Oh that feeling! I had that starting at 36 weeks. From 32 weeks on I was on preterm labor and although I was so uncomfy I told him to stay in til at least 36 weeks, lol. 37 weeks I could hardly walk and at 38 he came. I remember saying while I was pushing because he was stuck "just get him out of meeee"
& i miss my baby bump.
i don't recall getting to the "get this baby out of me" point, but there are days with this pregnancy that i feel like that already, i'm just halfway there but i can take it, lol. =-D I can believe you are almost 35 weeks and with twins! congrats!!! you are doing a great job keeping those cuties safe and warm in there =-D
Allie was my 6th pregnancy, her conception was a bit of a shock as we were not planning on ever going down this road again. We had already lost more children than we had, one at 5 days old, a missed miscarry at 12 weeks and another miscarry at 20 week. We have a history of heart defect babies, our specialists couldn't believe how often it happened to us. So my pregnancy with her was thick with fear and worry. All tests came back to say she was perfect but as they say, "seeing is believeing". At to top it off I have a seperated pelvis (thank you to my massive huge first baby!) that causes pain in pregnancy that gets worse with each child. By the time I was 22 weeks with her I could no longer walk the grocery store. By 25 I cut my part time hours down to 3 hours a week and then no hours. At that point the pain was causing my blood pressure to shoot up whenever I did anything. So wheel chairs became my friend no house work (darn!). By 33 weeks I was being sent to L&D every week for preterm labor and IV pain meds. Bed rest at that point, but I couldn't even make it from the bed to the toilet without crying and my BP going up. Even rolling over in bed would have me in tears. We kept up like this until I was induced at 36 weeks. I never wanted another child out of me as much as I wanted her!!! Needless to say DH is getting the big V, I physically cannot do this again.

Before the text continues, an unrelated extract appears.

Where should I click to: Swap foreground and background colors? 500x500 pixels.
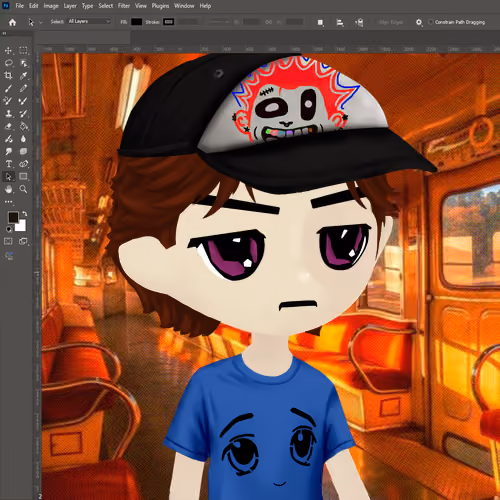pyautogui.click(x=25, y=213)
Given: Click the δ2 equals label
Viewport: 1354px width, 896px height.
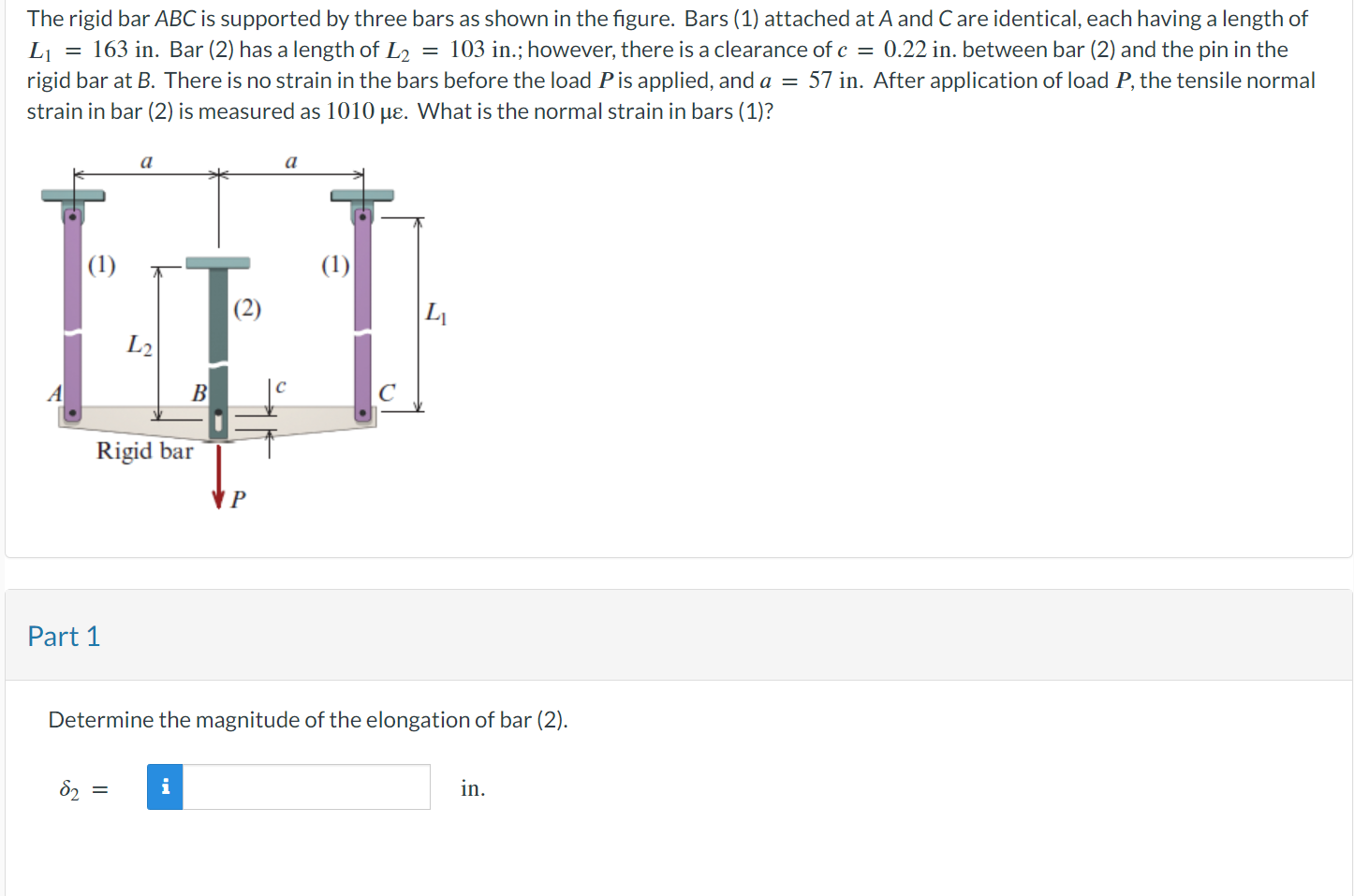Looking at the screenshot, I should point(81,787).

Honestly, that makes perfect sense. So you're excited to get into labor, and doing all your finishing touches, like it'll help the baby come faster (and because it's building your "nest" i.e. nesting anyway). If you wanted to stay pregnant forever, labor might be sad or scary. Instead, most women spend the last 5+ weeks just DYING to have it over with.

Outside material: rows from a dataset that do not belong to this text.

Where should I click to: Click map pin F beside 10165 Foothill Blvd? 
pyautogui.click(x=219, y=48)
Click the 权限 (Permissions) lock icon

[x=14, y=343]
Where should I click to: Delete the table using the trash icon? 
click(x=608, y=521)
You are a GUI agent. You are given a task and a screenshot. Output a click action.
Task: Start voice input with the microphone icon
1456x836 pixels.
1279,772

Michele, I'm so excited for you. Just hang on to those babies for two more weeks if you can, and then it's good to go any day! (Yes, I know two weeks seems like forever right now, haha).

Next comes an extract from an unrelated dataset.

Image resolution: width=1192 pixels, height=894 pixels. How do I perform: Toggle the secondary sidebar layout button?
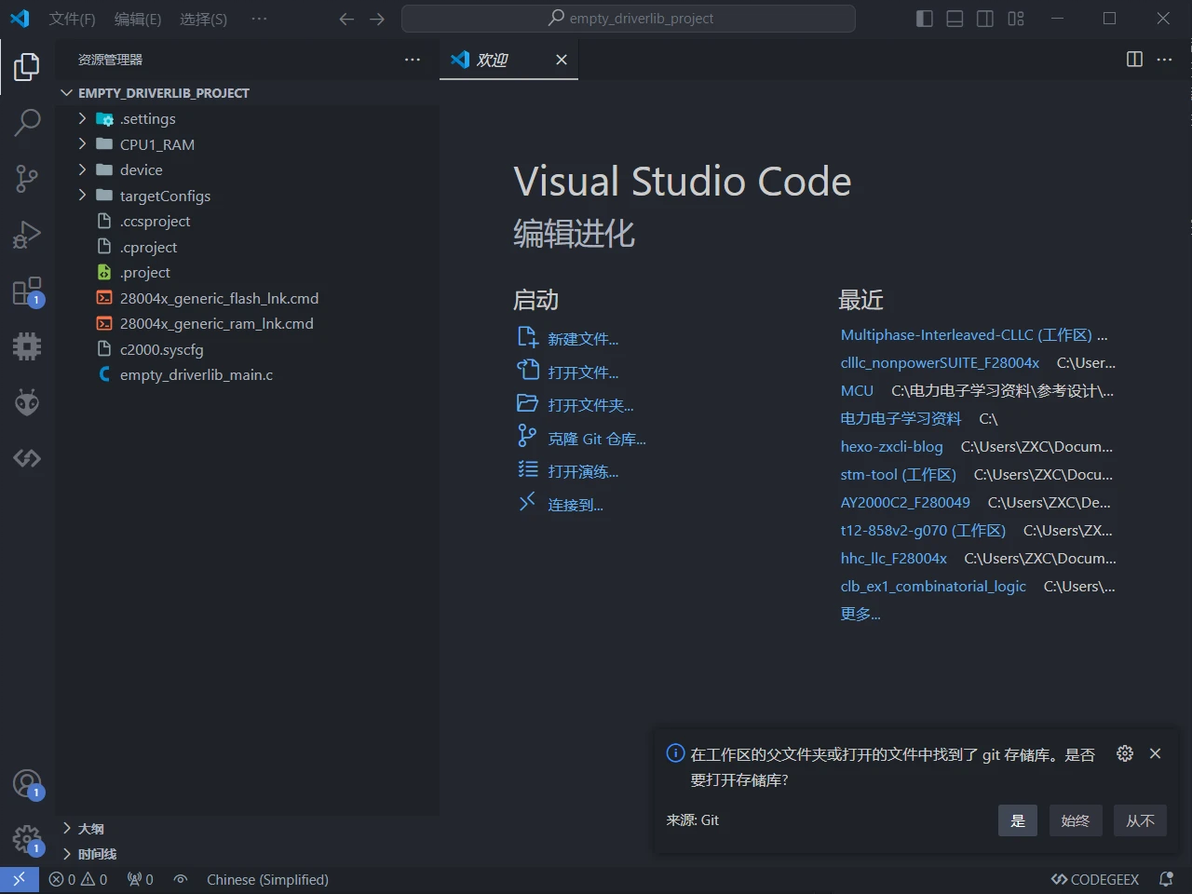tap(985, 19)
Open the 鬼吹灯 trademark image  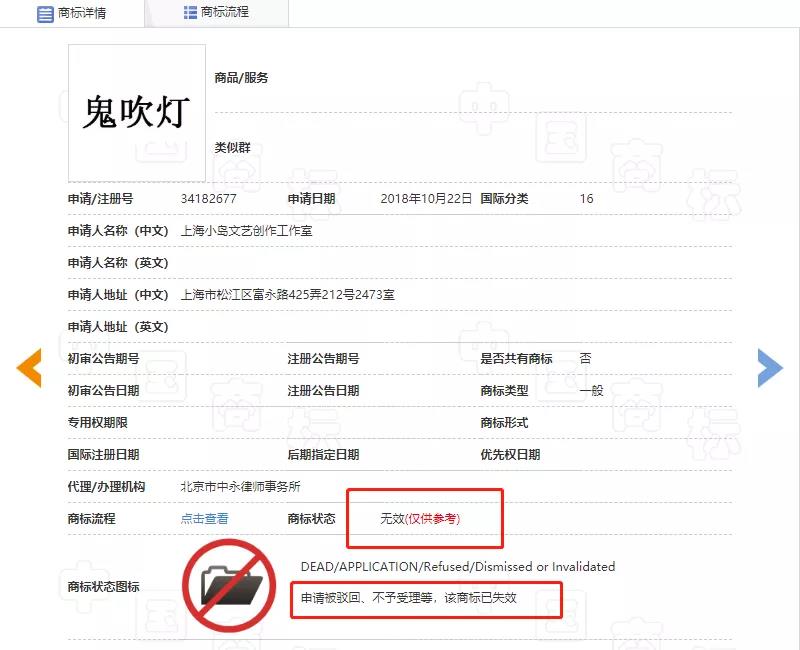click(136, 112)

I so glad you've made it to this point! Another couple of weeks will seem like a cake walk once it's over. :)
I was like "COME ON ALREADY!" Because Lydia had started trying to come 2 months early. I was in the hospital every day for shots and breathine by the last 2-3 weeks. But I made it to 37 weeks. As you can tell up there in the picture, I wasn't exactly prepared for having her the day I did...I still had on yesterdays makeup! I thought it was another false alarm....
I am at 39 weeks and i am thinking that all day .... but sadly she keeps staying in and still beating on my ribs.
i think i did for about a week, but then i knew i would miss being pregnant. so, i really wanted to wait for as long as he wanted.